In total, 156 patients met the inclusion criteria (mean ± SD age 64.6 ± 9.1 years, BMI 27.9 ± 5.6 kg/m2, Charlson Comorbidity Index 1.9 ± 1.6). Patients with normalized PT were more likely to have overcorrected pelvic incidence minus lumbar lordosis and sagittal vertical axis at 6 weeks (p < 0.05). GAP score at 6 weeks was greater for patients with nonnormalized PT (0.6 vs 1.3, p = 0.08). At baseline, 58.5% of patients had compensation in the thoracic and cervical regions. Postoperatively, compensation was maintained by 42% with no change after matching in age-adjusted or GAP score. The patients with nonnormalized PT had increased rates of thoracic and cervical compensation (p < 0.05).
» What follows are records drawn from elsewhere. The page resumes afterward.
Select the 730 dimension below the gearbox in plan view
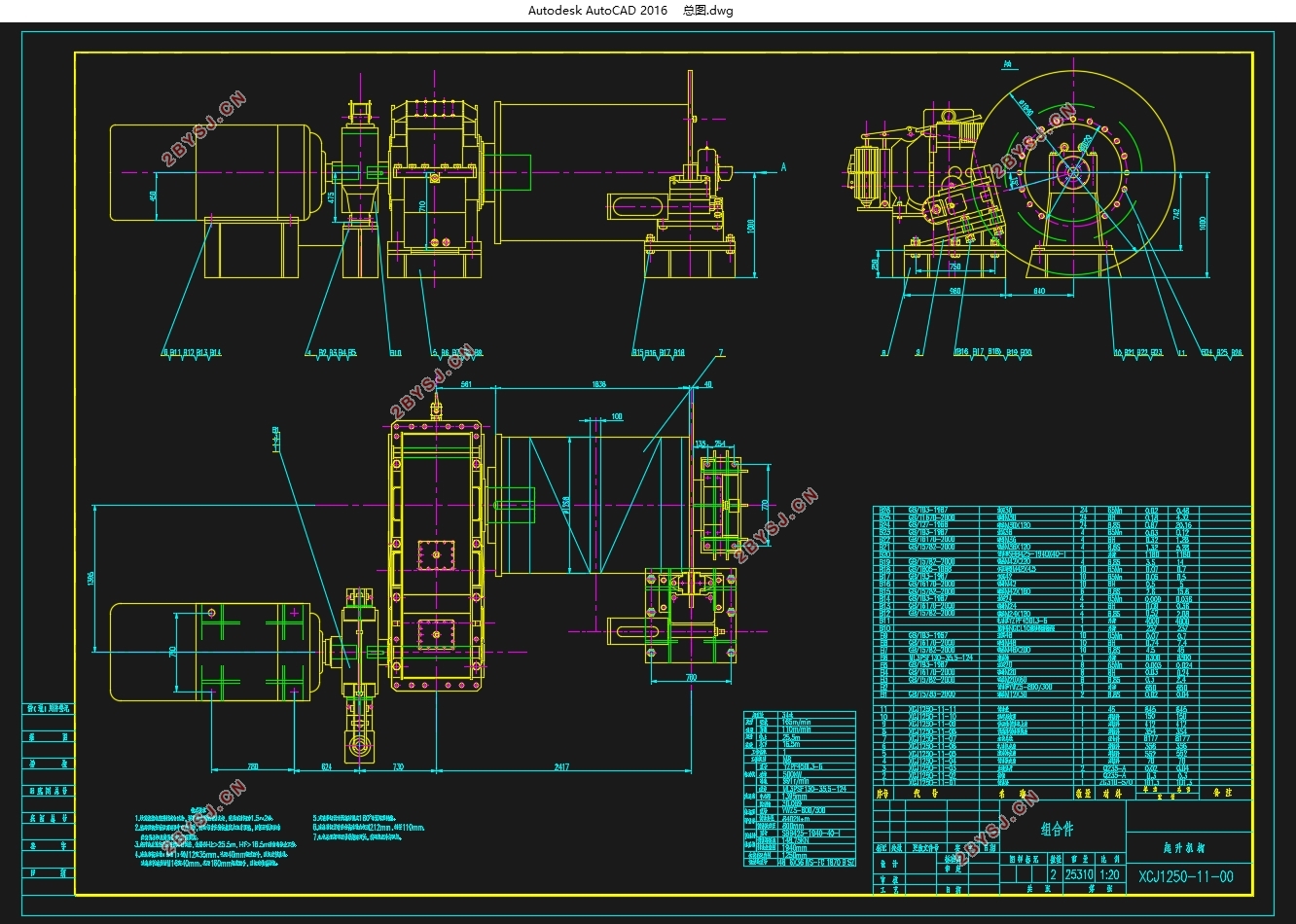This screenshot has width=1296, height=924. pyautogui.click(x=397, y=767)
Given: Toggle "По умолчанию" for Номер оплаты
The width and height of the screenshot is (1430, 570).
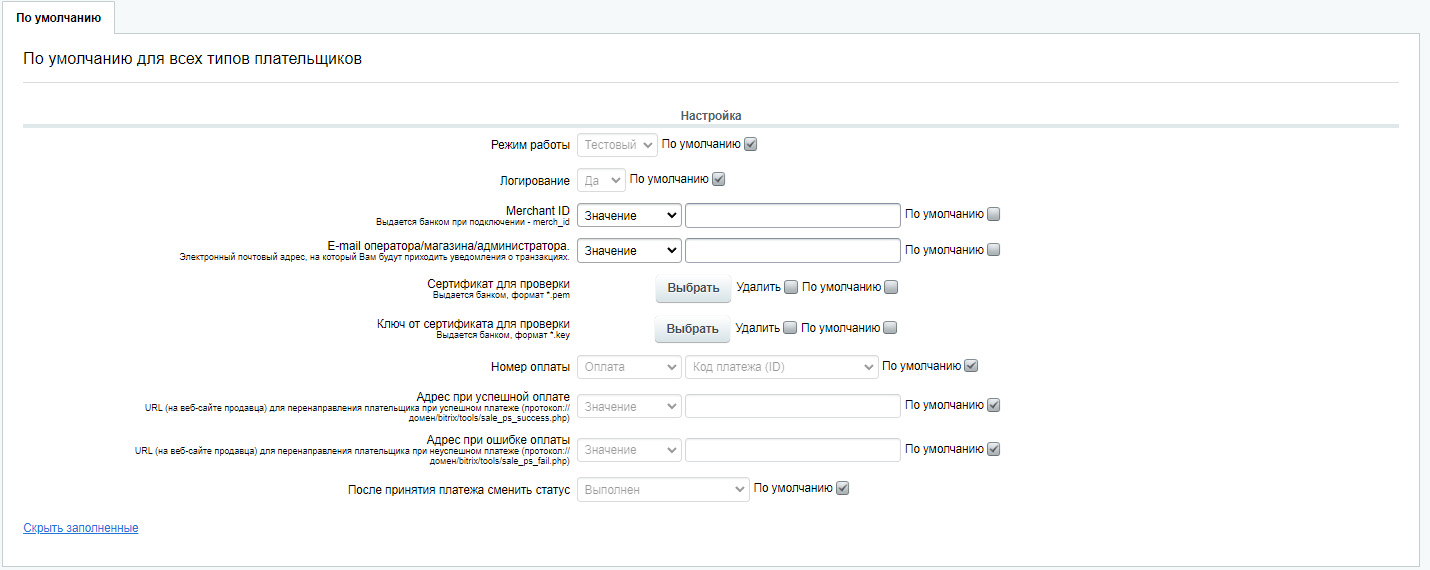Looking at the screenshot, I should (970, 366).
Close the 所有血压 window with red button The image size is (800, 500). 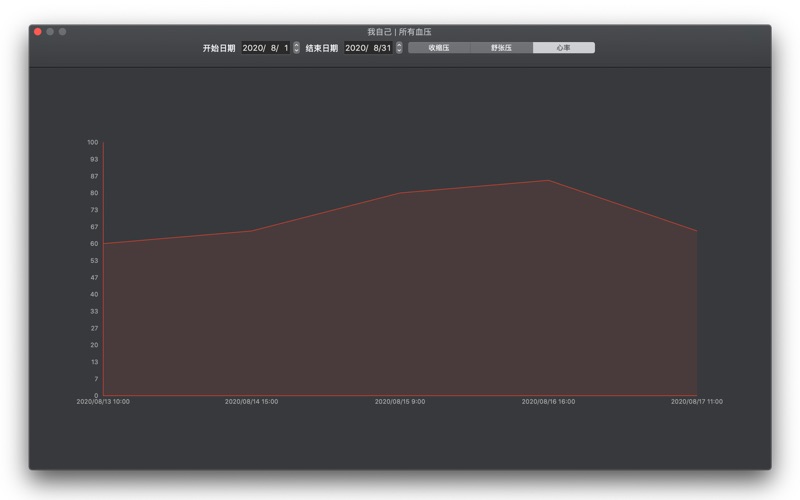pos(38,32)
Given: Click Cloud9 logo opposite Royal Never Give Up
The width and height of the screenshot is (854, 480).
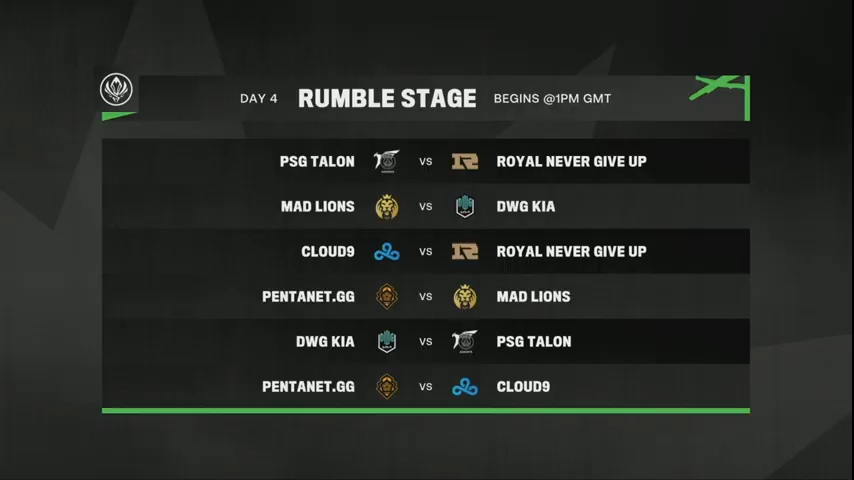Looking at the screenshot, I should click(x=386, y=251).
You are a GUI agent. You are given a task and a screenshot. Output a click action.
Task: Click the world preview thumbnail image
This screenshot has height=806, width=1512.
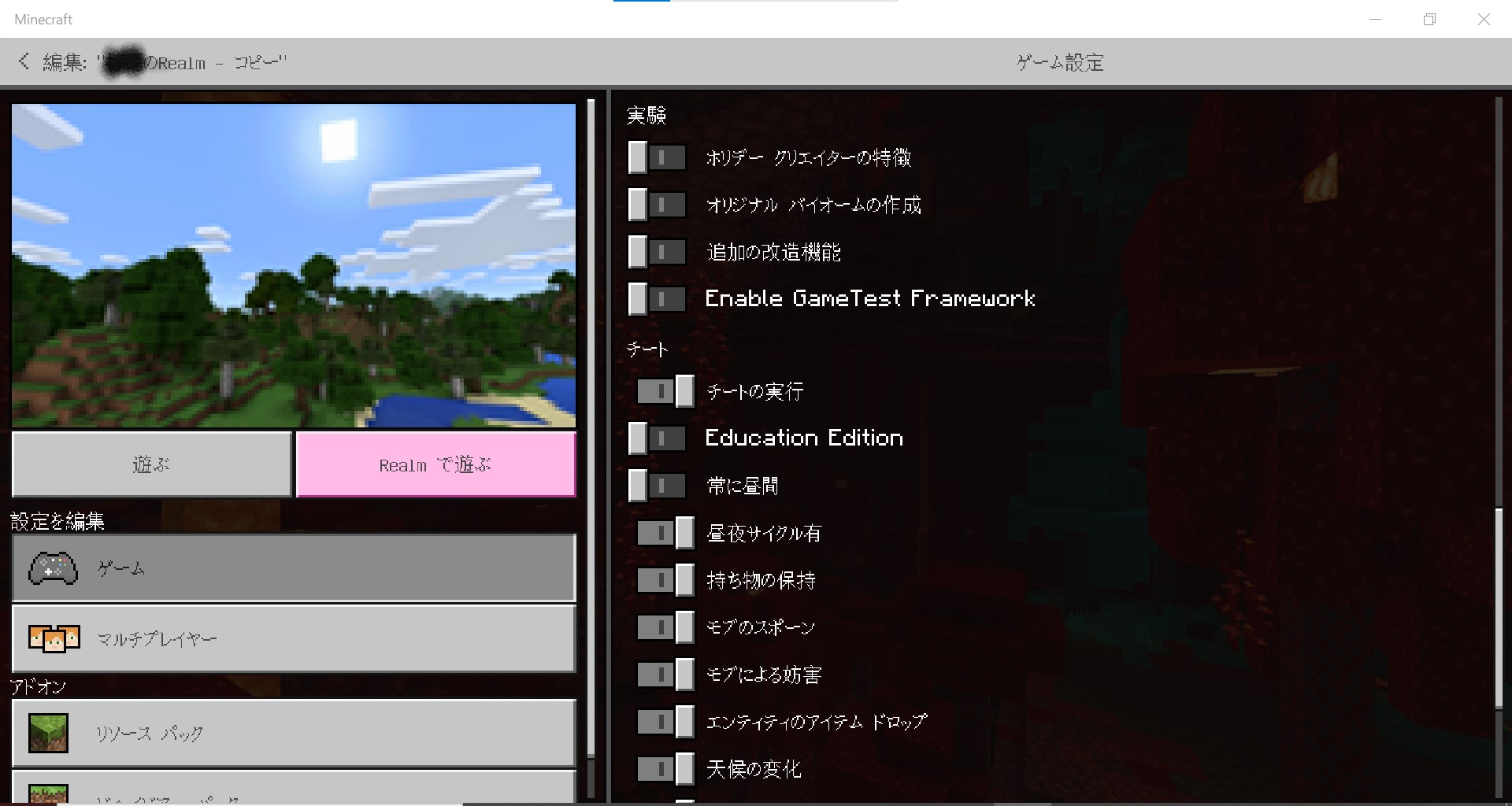[294, 265]
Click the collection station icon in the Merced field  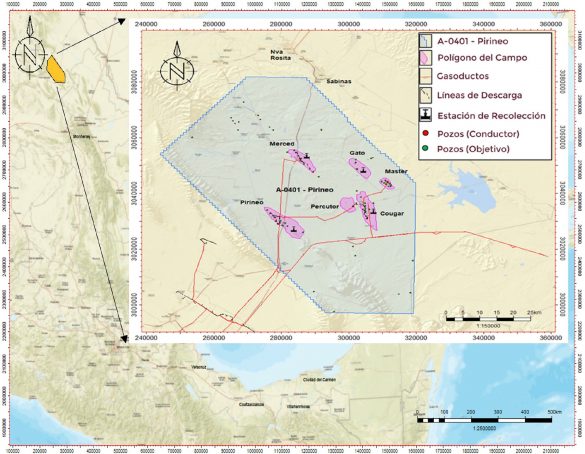pos(306,156)
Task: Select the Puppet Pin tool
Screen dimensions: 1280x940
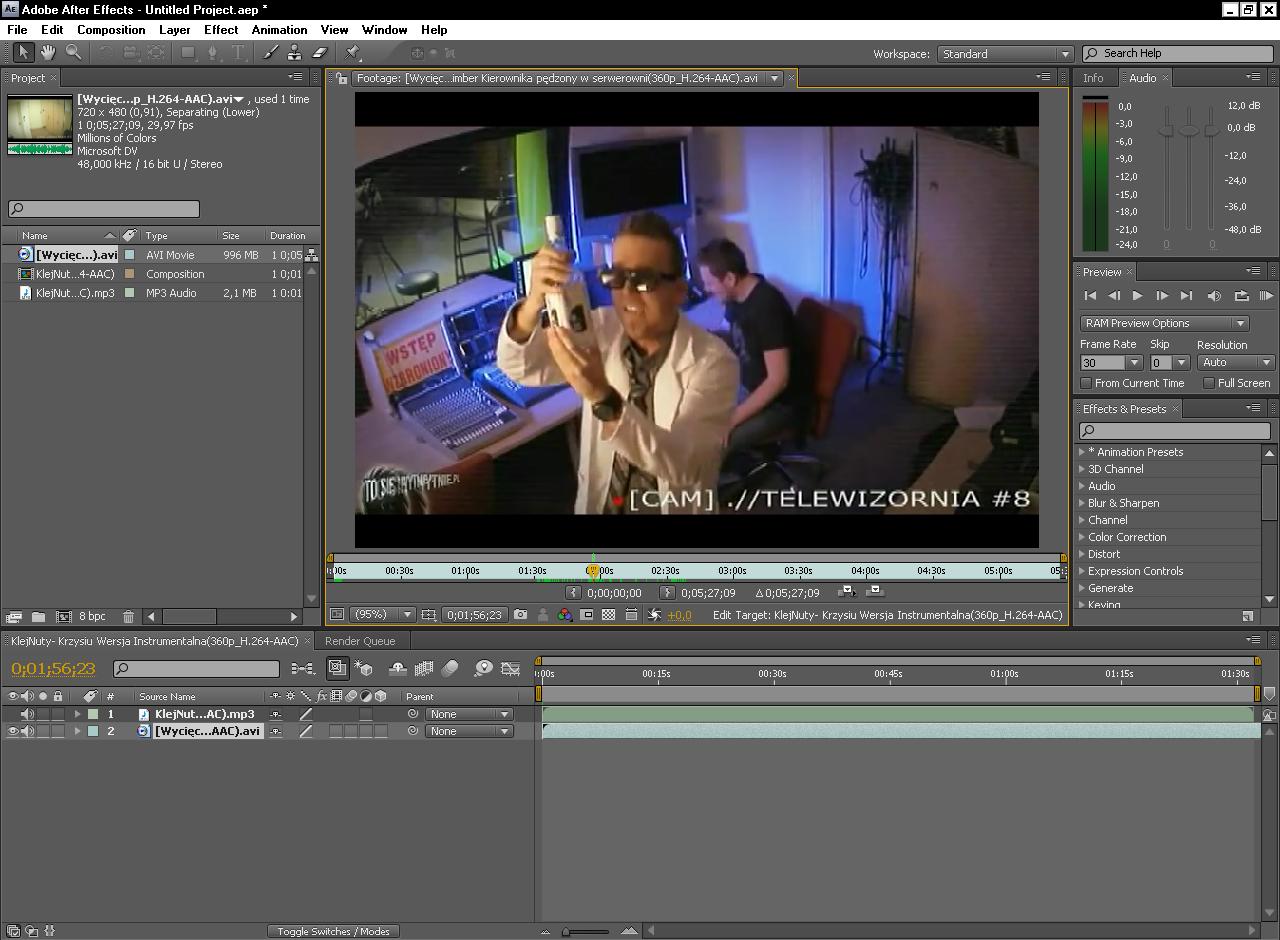Action: [x=352, y=53]
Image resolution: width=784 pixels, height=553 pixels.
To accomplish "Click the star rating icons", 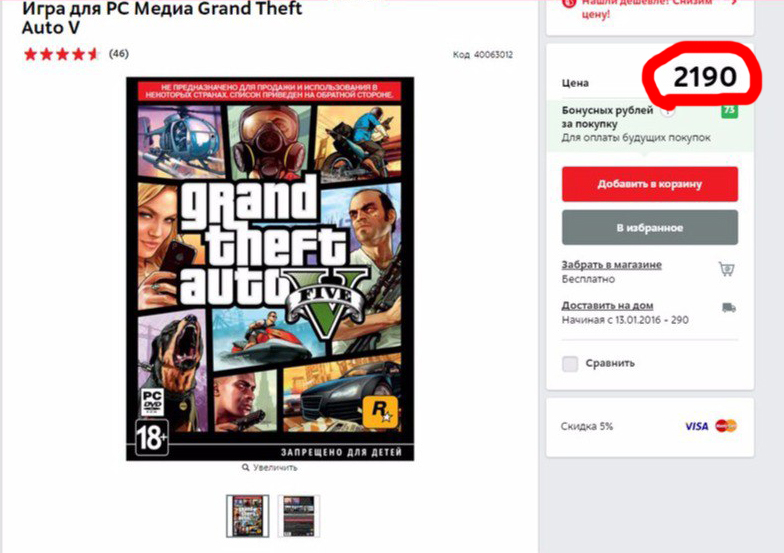I will pyautogui.click(x=61, y=54).
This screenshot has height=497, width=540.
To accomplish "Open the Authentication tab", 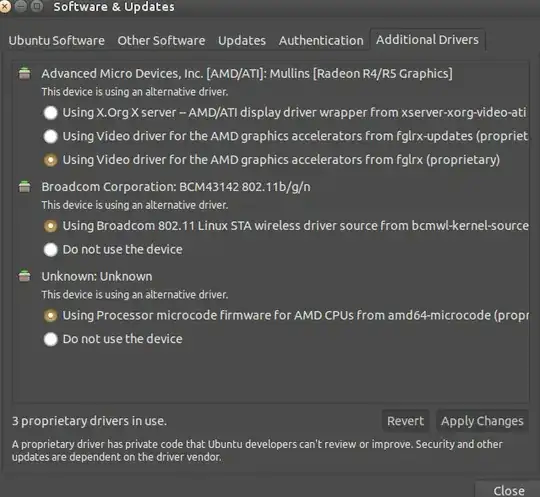I will [x=321, y=40].
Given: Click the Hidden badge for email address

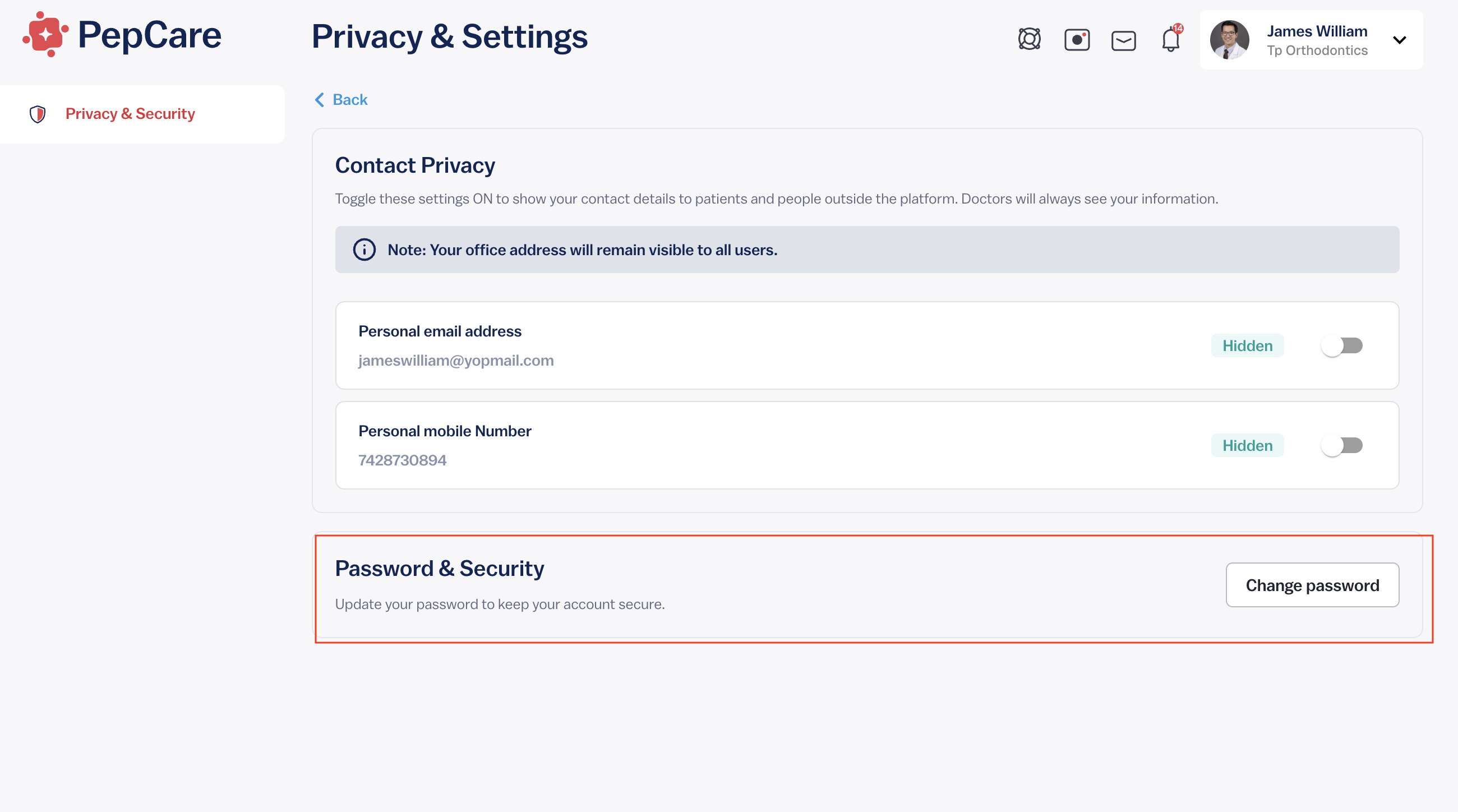Looking at the screenshot, I should pyautogui.click(x=1247, y=346).
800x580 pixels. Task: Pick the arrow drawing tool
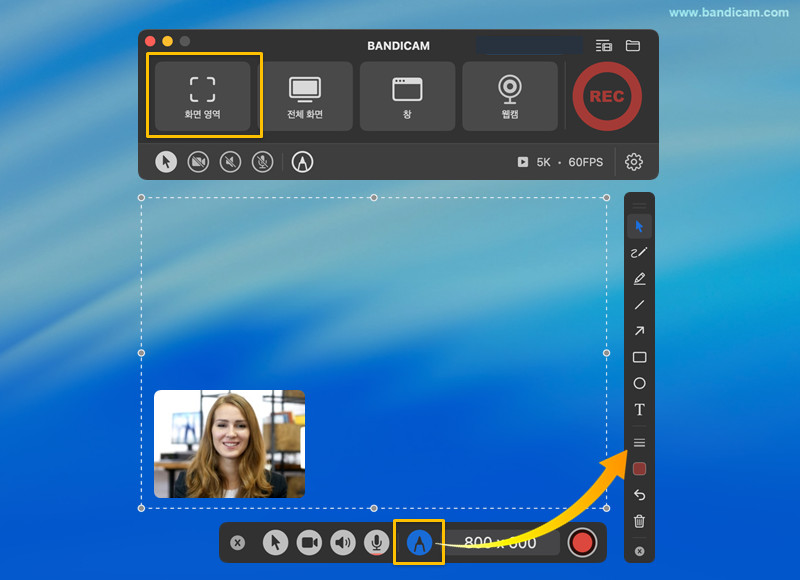(x=639, y=331)
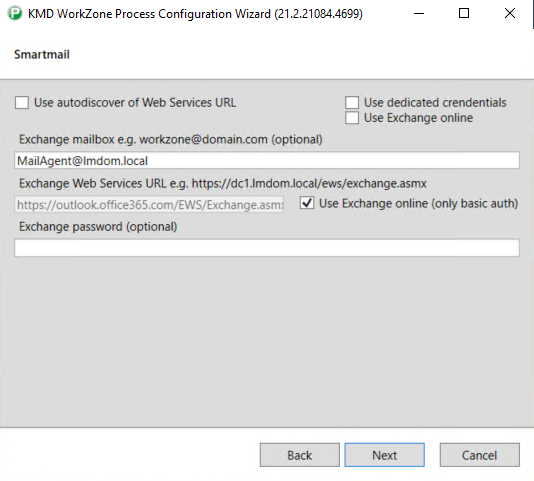Click the Exchange Web Services URL field
Image resolution: width=534 pixels, height=481 pixels.
[149, 204]
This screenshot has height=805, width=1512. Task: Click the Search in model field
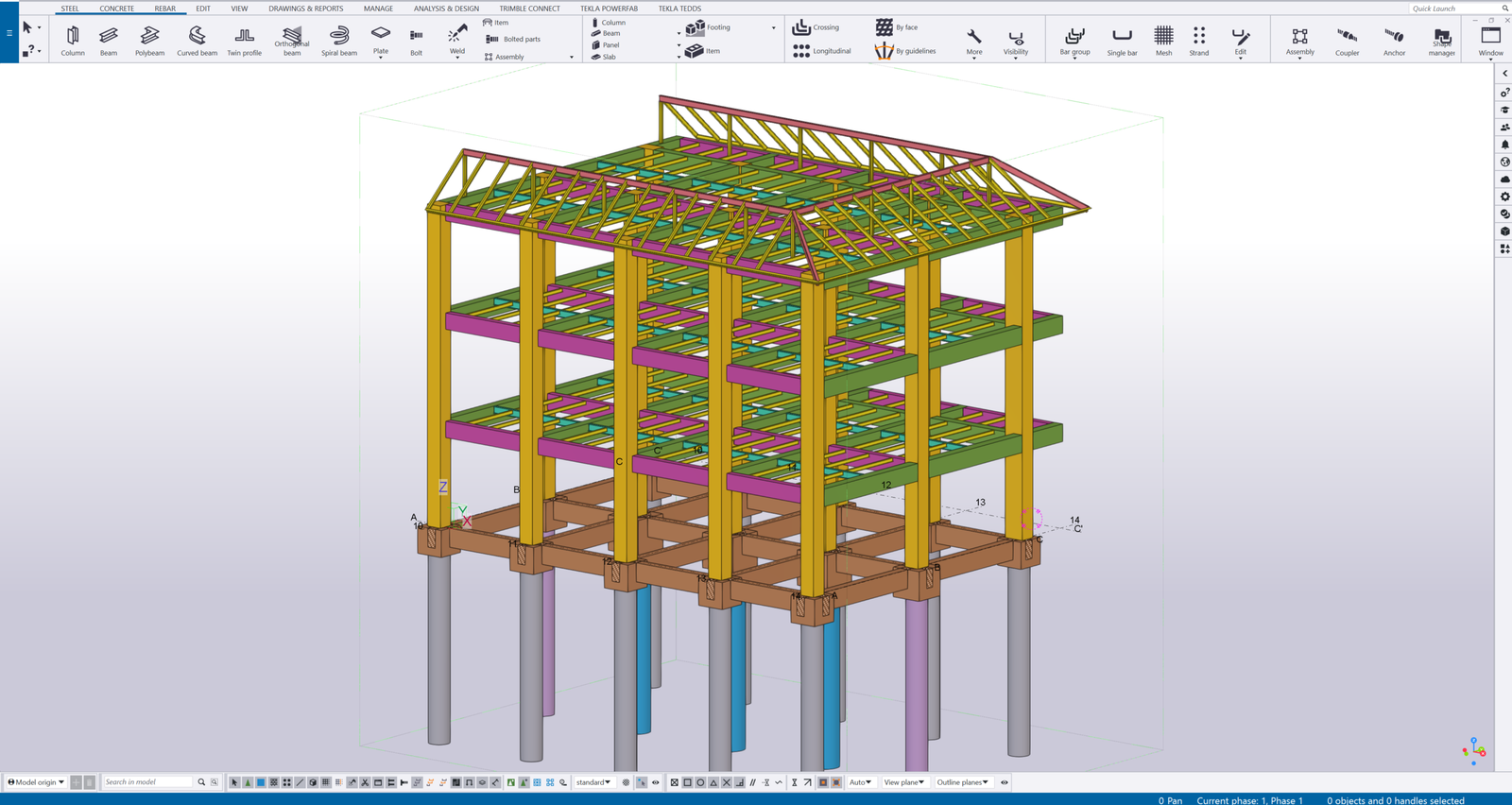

Compensation in thoracic kyphosis differed between patients with normalized PT at 6 weeks and those with normalized PT at 1 year (69% vs 35%, p < 0.05). Those who compensated had increased rates of implant complications by 1 year (OR [95% CI] 2.08 [1.32–6.56], p < 0.05). Cervical compensation was maintained at 6 weeks and 1 year (56% vs 43%, p = 0.12), with no difference in implant complications (OR 1.31 [95% CI −2.34 to 1.03], p = 0.09). For the lower extremities at baseline, 61% were compensating. Matching age-adjusted alignment did not eliminate compensation at any joint (all p > 0.05). Patients with nonnormalized PT had higher rates of LE compensation across joints (all p < 0.01). Overall, patients with normalized PT at 1 year had the greatest odds of resolving LE compensation (OR 9.6, p < 0.001). Patients with normalized PT at 1 year had lower rates of implant failure (8.9% vs 19.5%, p < 0.05), rod breakage (1.3% vs 13.8%, p < 0.05), and pseudarthrosis (0% vs 4.6%, p < 0.05) compared with patients with nonnormalized PT. The complication rate was significantly lower for patients with normalized PT at 1 year (56.7% vs 66.1%, p = 0.02), despite comparable health-related quality of life scores.

CONCLUSIONS

Patients with PT normalization had greater rates of resolution in thoracic and LE compensation, leading to lower rates of complications by 1 year. Thus, consideration of both the lower extremities and thoracic regions in surgical planning is vital to preventing adverse outcomes and maintaining pelvic alignment.